🤖 AI Summary
Classical voting theory imposes rigid constraints on candidate set selection, particularly in Condorcet-based frameworks. Method: This paper introduces the novel concept of a *(t, α)-undominated set*, which jointly parameterizes preference strength threshold *t* and population proportion *α*, thereby relaxing the strict requirements of both the Condorcet winner set and the α-undominated set. The framework unifies and generalizes existing models, enabling fine-grained modeling of collective acceptability. Contribution/Results: Leveraging social choice theory and extremal combinatorics, we prove that every preference profile admits a *(t, α)-undominated set* of size *O(t/α)*; this bound is asymptotically tight as *t* grows. Moreover, we improve the best-known upper bound on the size of the Condorcet winner set from 6 to 5—its first refinement in decades. These results substantially enhance both theoretical expressiveness and practical applicability of dominance-based collective decision models.
📝 Abstract
A Condorcet winning set addresses the Condorcet paradox by selecting a few candidates--rather than a single winner--such that no unselected alternative is preferred to all of them by a majority of voters. This idea extends to $α$-undominated sets, which ensure the same property for any $α$-fraction of voters and are guaranteed to exist in constant size for any $α$. However, the requirement that an outsider be preferred to every member of the set can be overly restrictive and difficult to justify in many applications. Motivated by this, we introduce a more flexible notion: $(t, α)$-undominated sets. Here, each voter compares an outsider to their $t$-th most preferred member of the set, and the set is undominated if no outsider is preferred by more than an $α$-fraction of voters. This framework subsumes prior definitions, recovering Condorcet winning sets when $(t = 1, α= 1/2)$ and $α$-undominated sets when $t = 1$, and introduces a new, tunable notion of collective acceptability for $t > 1$. We establish three main results:
1. We prove that a $(t, α)$-undominated set of size $O(t/α)$ exists for all values of $t$ and $α$.

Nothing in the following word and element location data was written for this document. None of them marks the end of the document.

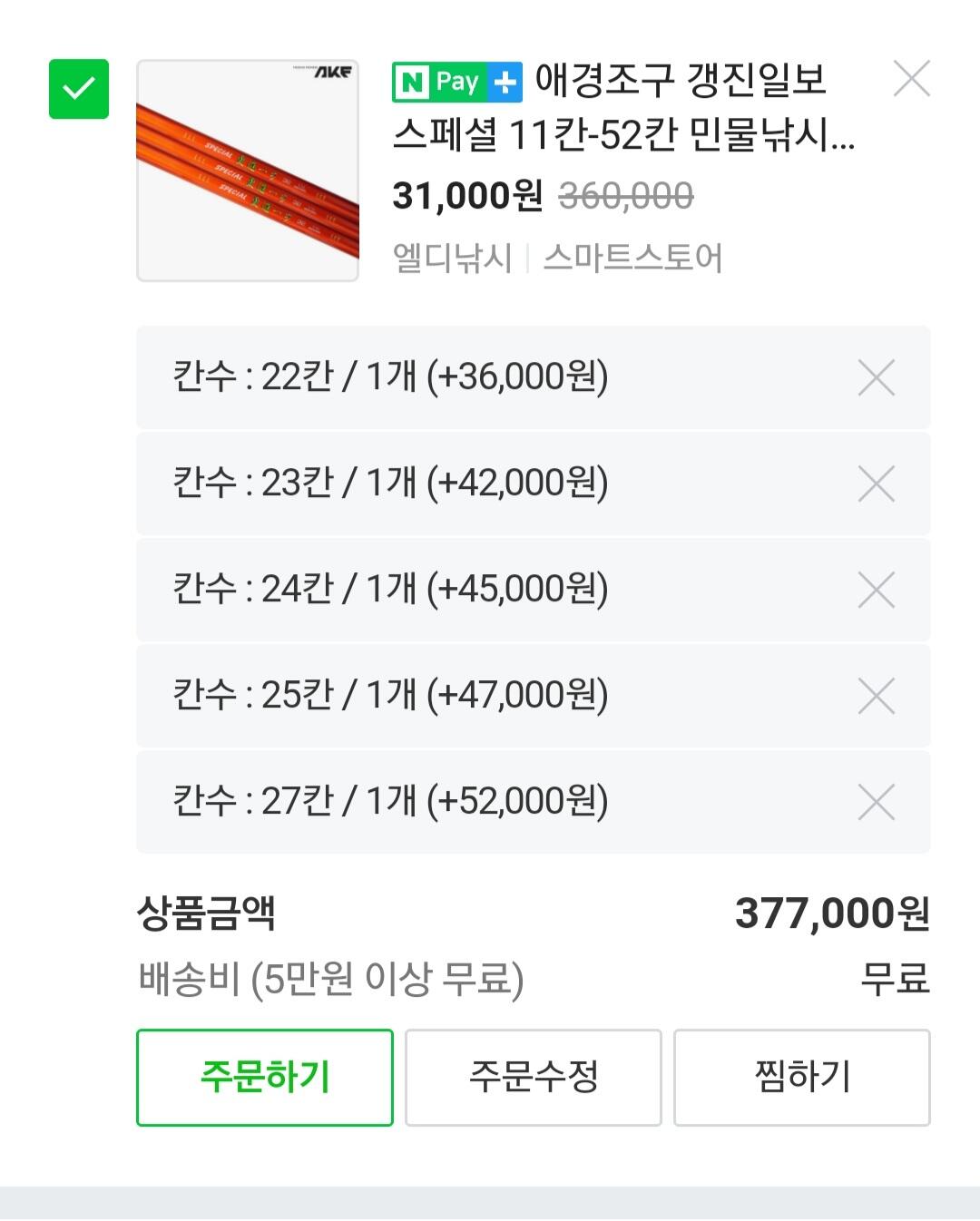The height and width of the screenshot is (1221, 980).
Task: Delete the 27칸 option with its X icon
Action: (877, 802)
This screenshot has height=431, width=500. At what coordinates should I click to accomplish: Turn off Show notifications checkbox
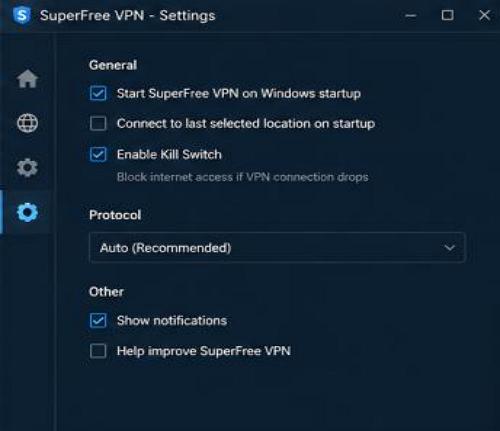pyautogui.click(x=98, y=320)
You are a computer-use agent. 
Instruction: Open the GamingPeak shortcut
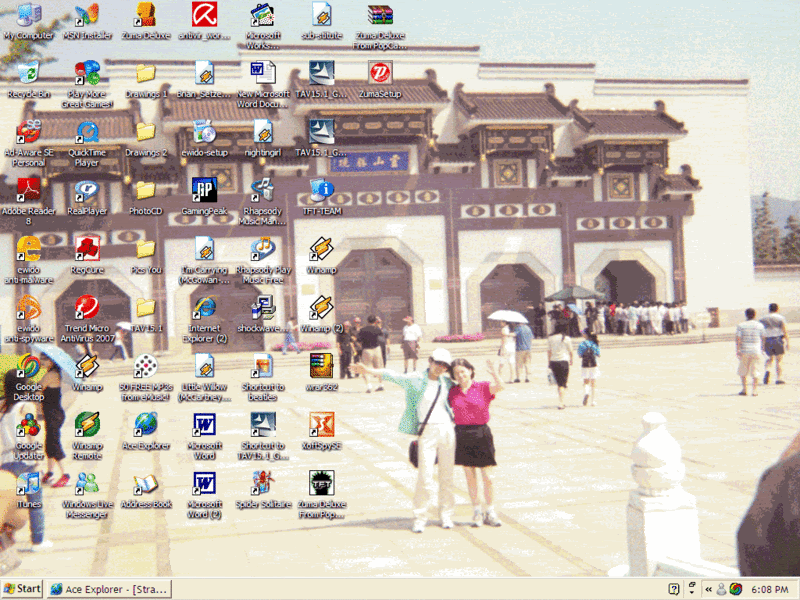click(204, 190)
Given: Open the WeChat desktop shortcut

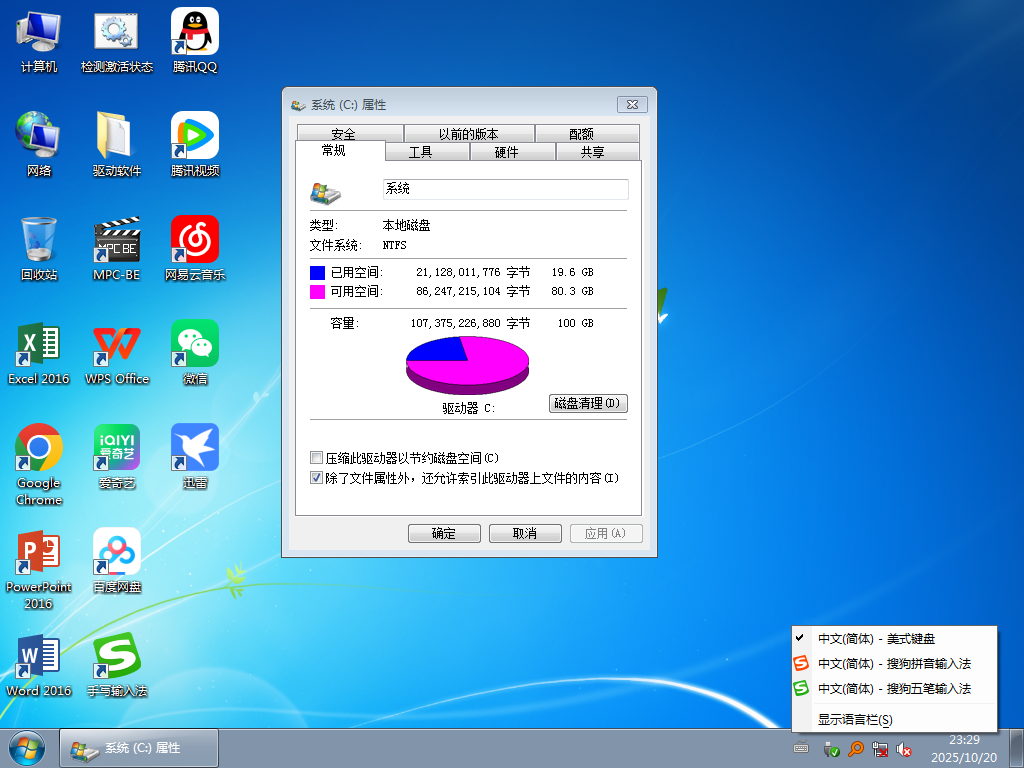Looking at the screenshot, I should (194, 345).
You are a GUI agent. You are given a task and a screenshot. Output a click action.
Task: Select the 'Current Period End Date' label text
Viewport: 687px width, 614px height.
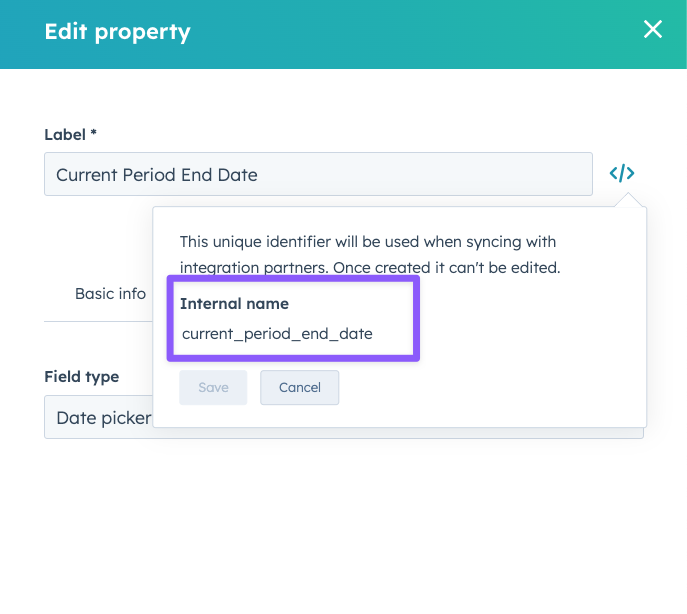click(x=157, y=175)
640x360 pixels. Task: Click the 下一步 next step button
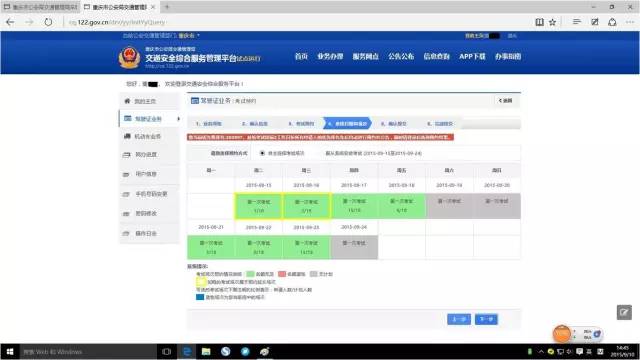click(x=486, y=319)
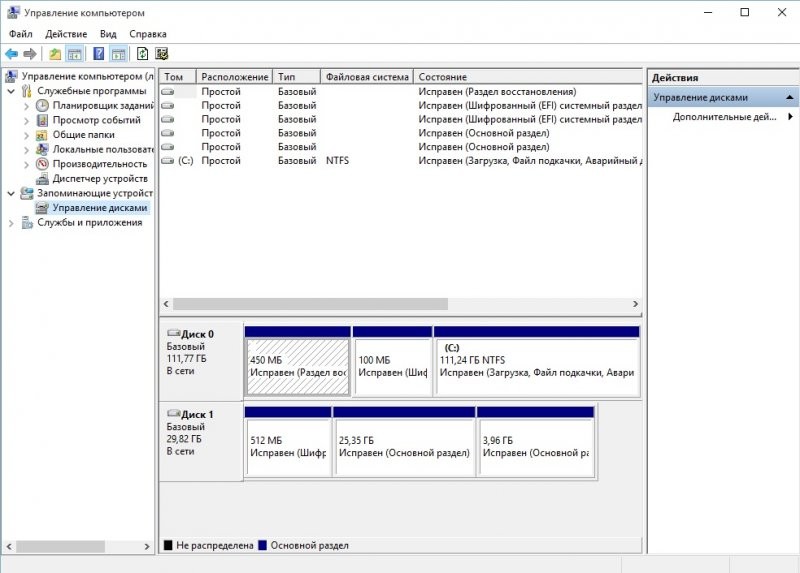Open the Действие menu
Image resolution: width=800 pixels, height=573 pixels.
coord(66,34)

2. We show that as $t$ becomes large, the minimum size of such a set approaches $t/α$, which is asymptotically optimal.
3. In the special case $t = 1$, we improve the bound on the size of an $α$-undominated set given by Charikar, Lassota, Ramakrishnan, Vetta, and Wang (STOC 2025). As a consequence, we show that a Condorcet winning set of five candidates exists, improving their bound of six.